Bob's Gutsy Leadership Blog

Your Most Valuable Asset: “A” Players

Just as a refresher, “A” players are consistently very strong performers, and they do well regardless of the job you put them in. The majority of the workforce are “B” players and they are competent, solid performers.  The “C” players are those that are only marginally competent, at best.

Obviously, the goal on an on-going basis is to maximize the number of “A’s” and spot the “C’s” and give them a development plan for improvement which, if not achieved, leads to helping them find another job.

That leads to the important issue of detecting, attracting, and retaining “A” players.  Here are some tips:

1.) Detecting – When interviewing a candidate, go all the way back to high school and march forward in time, asking about accomplishments.  In each phase of the person’s life, the typical “A” can tell you about things he or she was pursuing, what was achieved, and the role they played  “A” players have usually been “A” players for life and can spout off all kinds of successful pursuits as they have gone through the various experiences they have had over time.  Achieving impressive, consistent results in the past is the best predictor of future success.

2.) Attracting – “A” players what to be challenged and they want to be responsible.  The initial assignment this person would get better be really exciting and important, or your chances of hiring them are slim.  Also, they like to know that their boss will trust them, and would be there for help when needed, but not meddle.  “A’s” like to work with other “A’s”, so real care needs to be taken in configuring initial and subsequent jobs for the person.

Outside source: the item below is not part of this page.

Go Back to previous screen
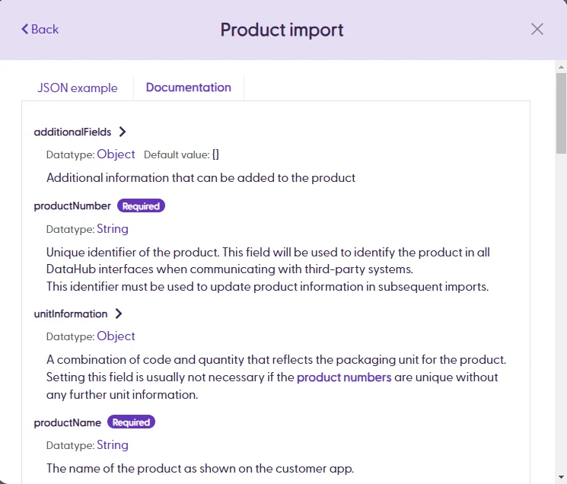The height and width of the screenshot is (484, 567). [x=40, y=29]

3.) Retaining – This person needs to be told that they are a very strong performer and that they will do very well in the organization over time.  Too often we are reluctant to very clearly give them this message.  Also, he or she needs to be on a fast track (i.e., increased levels of responsibility) and given only significant, challenging jobs.  Importantly, they need to see that the organization has little patience for “C” players and is actively striving to hire “A” level talent.

Very simply, individuals who have been winners usually continue to win.  You need more than your fair share of these folks to consistently outperform your competitors!